Hallo Forengemeinde,

momentan nutze ich einen 750-8203 mit einer Stromkarte (750-475/020-000).

Aufgabe des 750-8203 ist es die Messwerte der Stromkarte einmal in den CAN-Bus zu schicken und parallel mit einem weiteren Modbus-Teilnehmer (MB-Master) die Messwerte auszulesen.

Mittlerweile habe ich es geschafft die Daten in den CAN-Bus zu schicken.

Bis vor kurzem habe ich ausschließlich Feldbuskoppler wie z.B einen 750-352 verwendet. Da hat es ausgereicht den Feldbuskoppler im MB-Master einzubinden um die Stromstärke auslesen zu können.

Da ich nach x Stunden keine Werte auslesen konnte, habe ich recherchiert um feststellen zu können, ob der Controller überhaupt Messwerte bereitstellt. Deswegen habe ich versucht mithilfe von QModMaster die Konstanten ("0") unter der MODBUS-Adresse 0x2000 in seinen neun Registern auszulesen. Allerdings liefert mir das Programm "Read data failed.". Daraus ziehe ich den Schluss, dass der Controller überhaupt keine Daten sendet.

Wie kann ich dafür sorgen, dass der Controller gleichzeitig CAN-Nachrichten sendet und die Messwerte der Stromkarte bereitstellt.

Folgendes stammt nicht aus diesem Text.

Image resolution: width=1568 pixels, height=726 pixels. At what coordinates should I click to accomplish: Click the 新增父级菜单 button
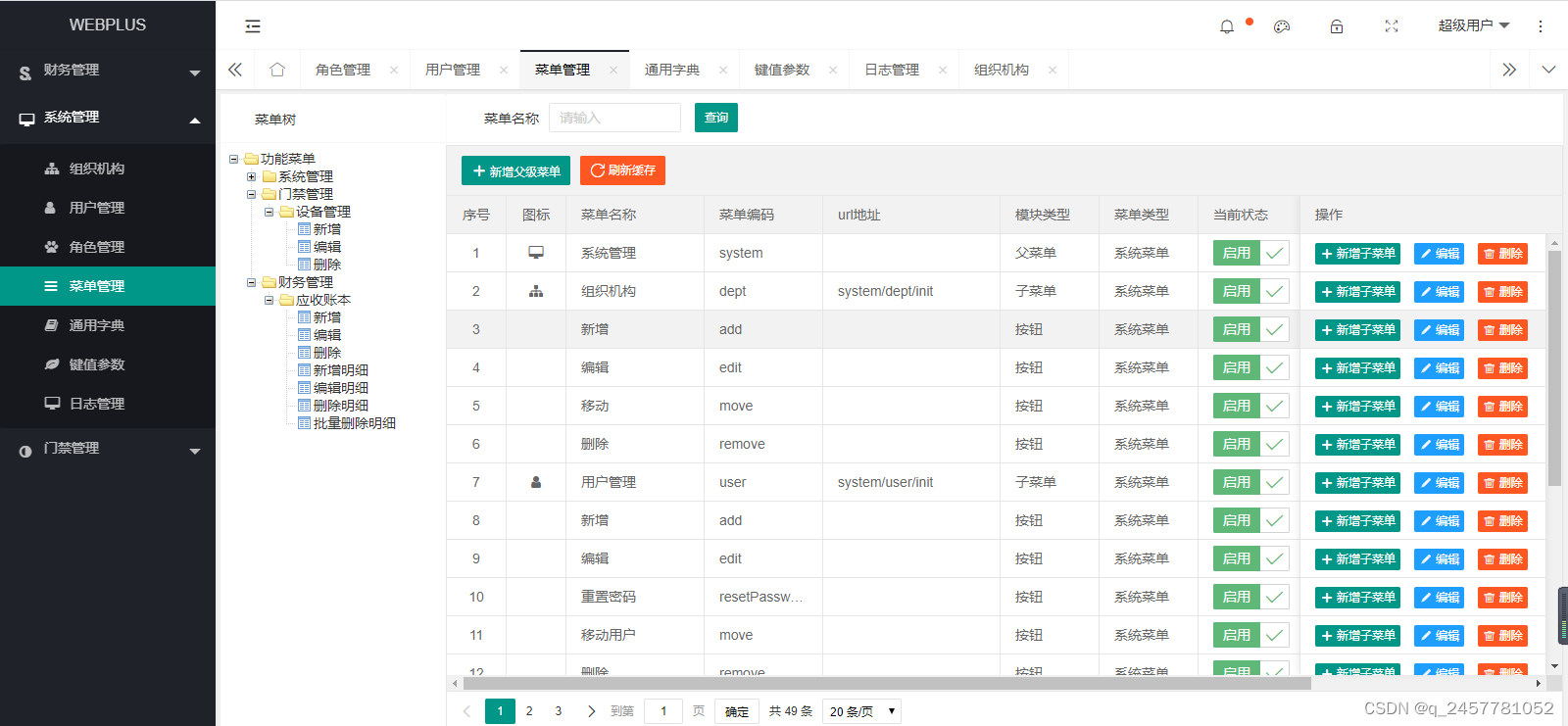tap(515, 170)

Im Anhang findet ihr mein Projekt.

Vielen Dank im voraus


----------



## Tobsucht (31 Oktober 2018)

Hallo Muka,

wenn Du in das e!Cockpit Handbuch und das Handbuch des Controllers schaust wirst Du feststellen, dass der Modbus Adressbereich von der CoDeSys Runtime und der e!Runtime unterschiedlich sind.
Du kannst keine Werte lesen, weil du keine Datenpunkte angelegt hast.
Das e!Cockpit Handbuch zeigt Dir wie du den PFC als Modbus Slave konfigurierst. Der Dialog ist ein wenig versteckt, Du musst in der Gerätestruktur doppelt auf den Slave klicken.

Grüße


----------



## muka1993 (31 Oktober 2018)

Hallo Tobsucht,

Danke für deine Rückmeldung. Es hat super geklappt. Daumen hoch.


----------